Dive Brief:
- AI model advances and maturation of enterprise tools for agent design and deployment will let the banking industry take greater advantage of agentic AI in 2026, according to Accenture’s Top Banking Trends for 2026 report published Wednesday.
- Banks will turn to platforms from major cloud providers in order to build artificial intelligence agents that align with their brands, compliance and service standards, the report said. AI agents are already improving performance for the financial services industry in software engineering, risk management and customer service.
- “Executives must empower employees to reimagine workflows and co-design intuitive human-AI interactions that elevate work rather than replace it,” Andrew Young, Accenture’s global talent and organization lead for financial services, wrote in the report.
Dive Insight:
Banks are already reaping the rewards of agentic AI and will be working to add to the tools’ scope and capabilities throughout 2026.
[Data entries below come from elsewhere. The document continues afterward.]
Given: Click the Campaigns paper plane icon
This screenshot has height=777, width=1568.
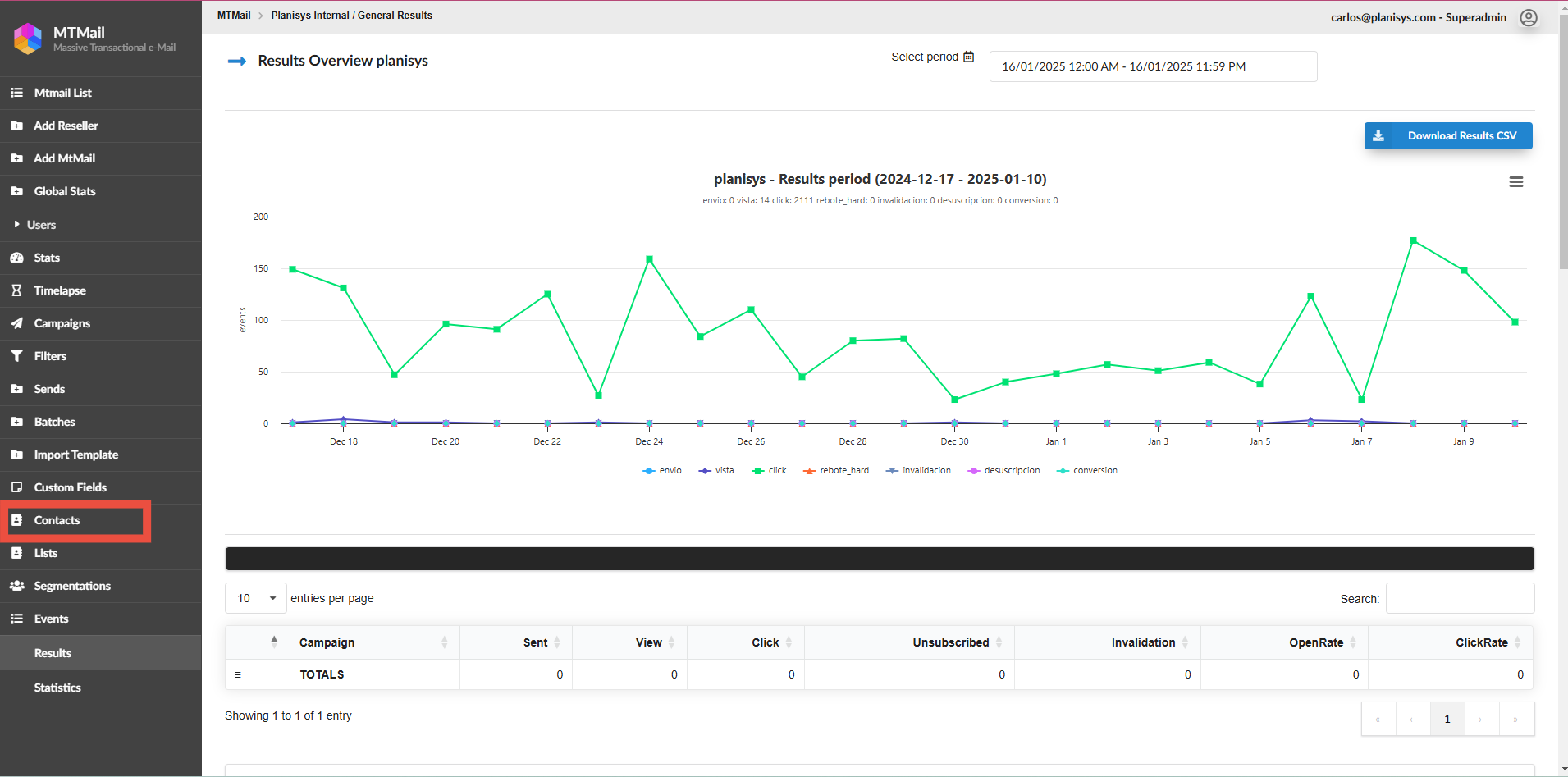Looking at the screenshot, I should pos(16,323).
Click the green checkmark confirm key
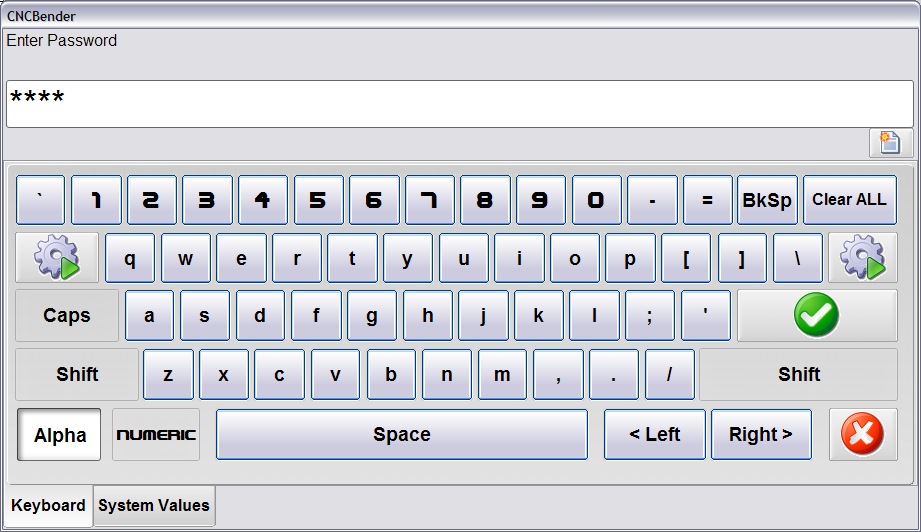Viewport: 921px width, 532px height. point(816,316)
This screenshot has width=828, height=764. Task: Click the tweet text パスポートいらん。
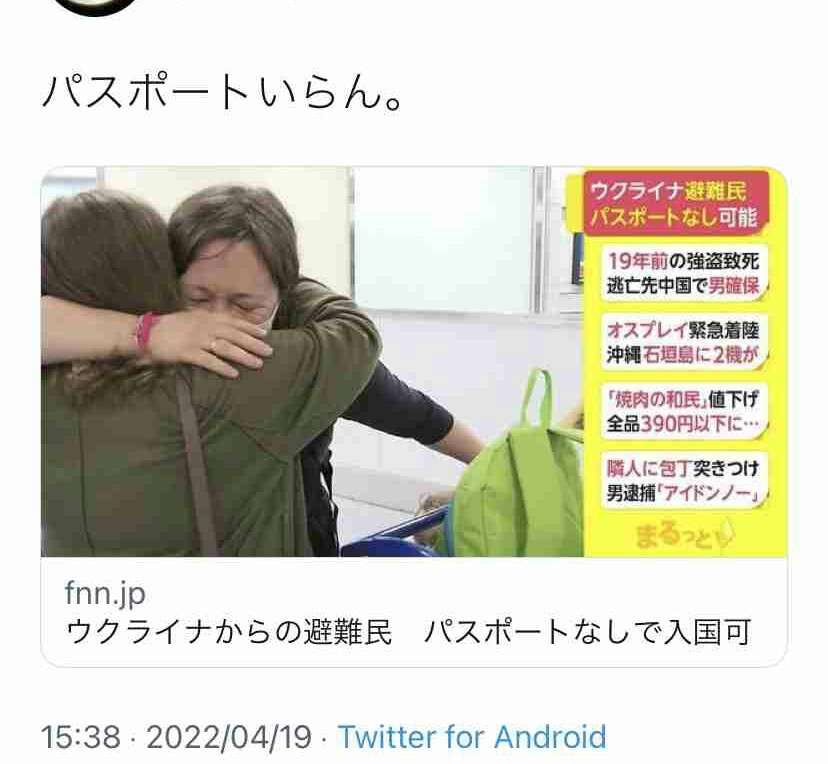click(222, 93)
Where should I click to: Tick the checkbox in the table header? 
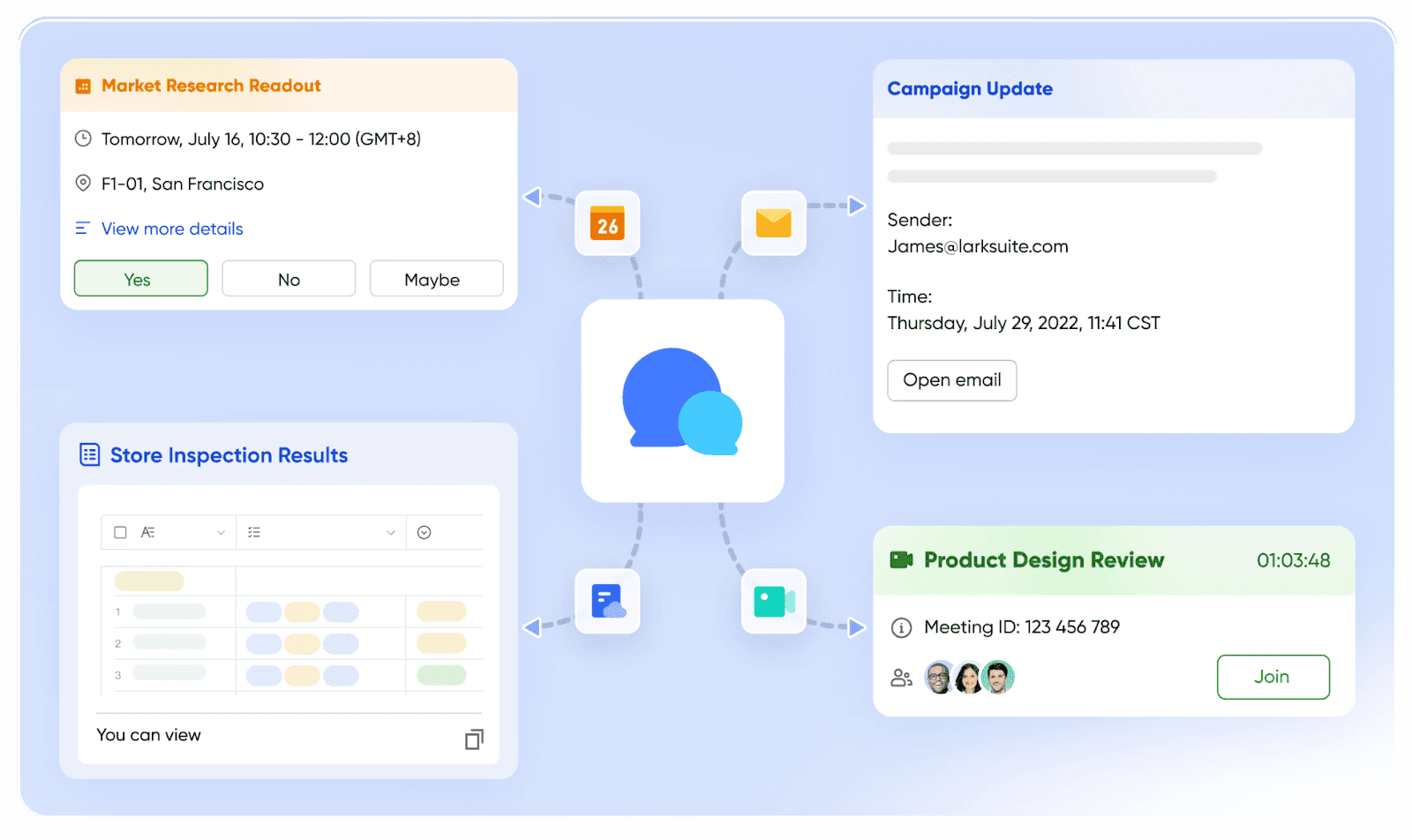[120, 532]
“Leading banks are deploying AI agents across operations, where they work alongside employees and independently handle defined tasks,” Young said.
BNY has invested heavily in AI, with plans to build 150 AI-powered offerings to address issues throughout the bank’s operations. It has leveraged its AI platform, Eliza, to allow employees to design AI agents that can accomplish different tasks and integrated AI-powered “digital employees” that can execute on tasks with oversight.
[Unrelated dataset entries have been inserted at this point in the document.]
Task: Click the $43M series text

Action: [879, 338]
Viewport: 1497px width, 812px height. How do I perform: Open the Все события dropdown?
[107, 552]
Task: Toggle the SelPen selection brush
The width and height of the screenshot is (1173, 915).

Over the next three years, 57% of banking executives expect AI agents to be fully embedded in risk, compliance and audit functions, as well as fraud detection and transaction monitoring, according to the Accenture report. Another 56% believe AI agents will reach broad adoption in credit assessment and loan processing, as well as “know your customer” functionalities.
AI adoption is anticipated to drive up to 20% in net cost reductions for banks, according to a report from McKinsey & Co. published last year. However, the extent of banks’ cost reductions partially revolves around the industry’s ability to become fully agentic, the firm said.
It will be critical for technology leaders to support workers along the AI journey, as many employees over time might manage teams of specialized AI agents to improve productivity, according to Accenture. Indeed, nearly half of banks and insurers are creating roles to supervise AI agents, according to the World Cloud Report for Financial Services 2026, published by the Capgemini Research Institute.
Most CIOs expect AI agents will operate under a central governance model. CIOs will need to enable real-time monitoring and telemetry tracking of AI agent activity and system interactions, as well as implement safeguards such as multiagent validation for sensitive tasks, according to Accenture.
“As AI agents become embedded across banking operations, they must be integrated into the enterprise technology stack with defined identity and access controls,” the Accenture report said. The firm recommends executives establish an agent identity framework enabling authentication, authorization and permission across operations.